YOUR INSTRUCTIONS
Could you reproduce the material from its start through the line containing "clock-icon is located", with "screenshot" changed to "screen capture" and nothing else altered? Leave the pictures out.

EXCERPTED RECORDS
*** Block opens ***

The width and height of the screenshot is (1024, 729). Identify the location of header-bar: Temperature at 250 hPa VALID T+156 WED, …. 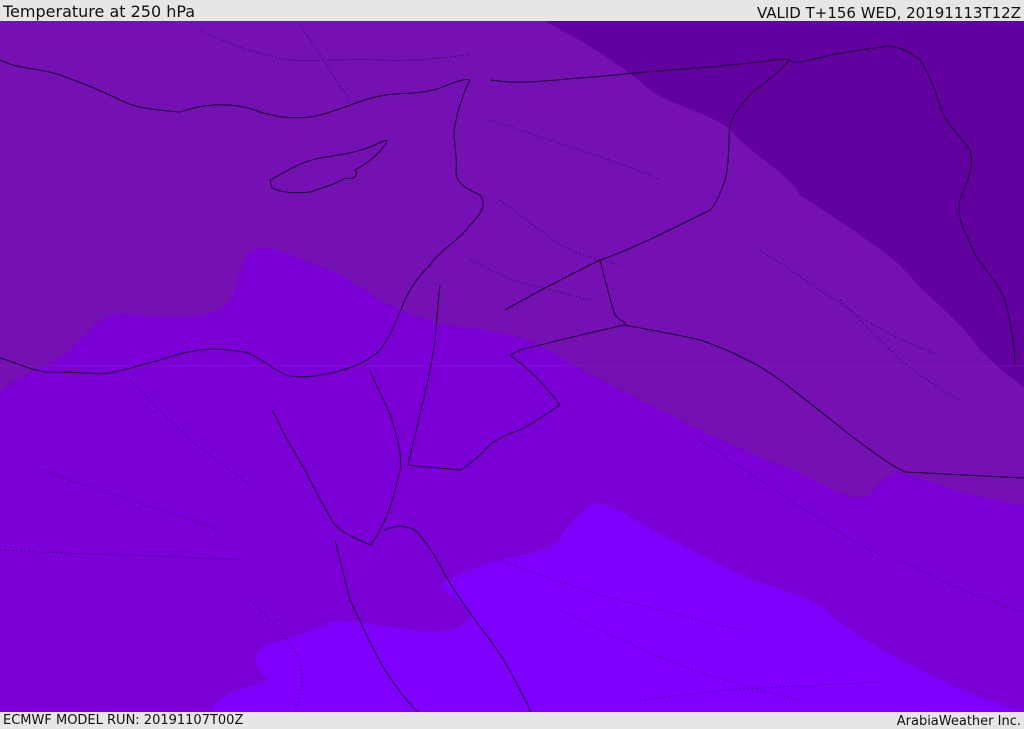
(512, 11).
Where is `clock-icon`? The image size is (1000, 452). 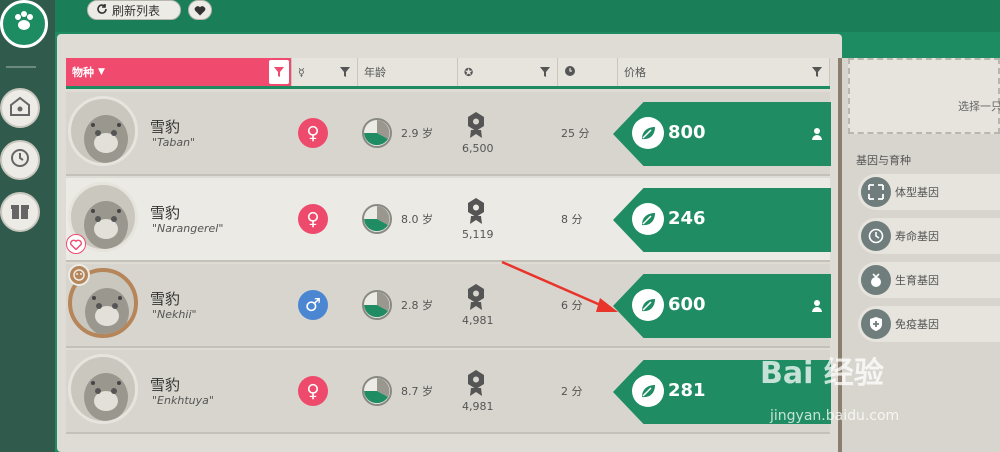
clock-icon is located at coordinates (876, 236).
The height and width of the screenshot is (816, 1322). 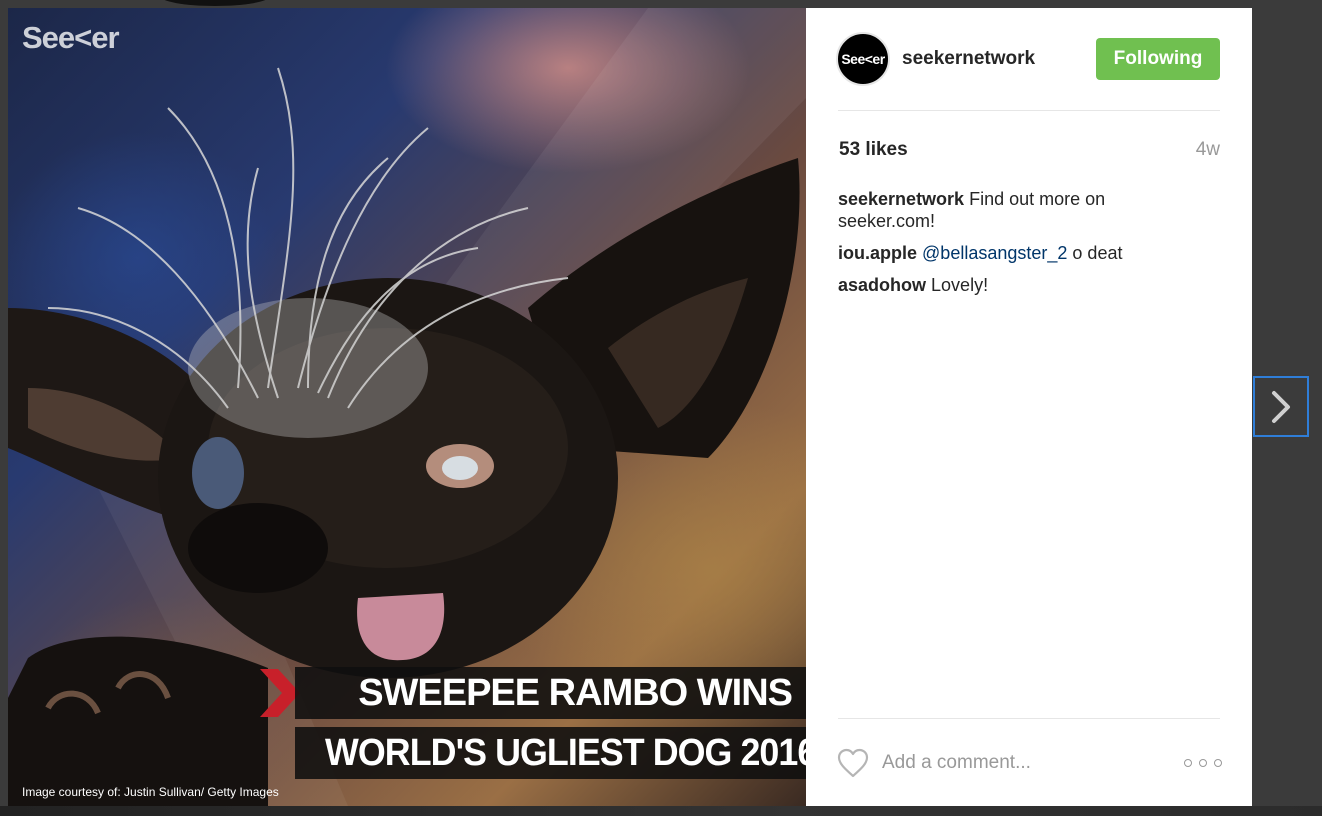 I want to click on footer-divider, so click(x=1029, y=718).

*** Block closes ***

ANSWER AREA
The width and height of the screen capture is (1024, 729). Identify the location of header-bar: Temperature at 250 hPa VALID T+156 WED, …. 
(512, 11).
Where is `clock-icon`? The image size is (1000, 452). 
clock-icon is located at coordinates (876, 236).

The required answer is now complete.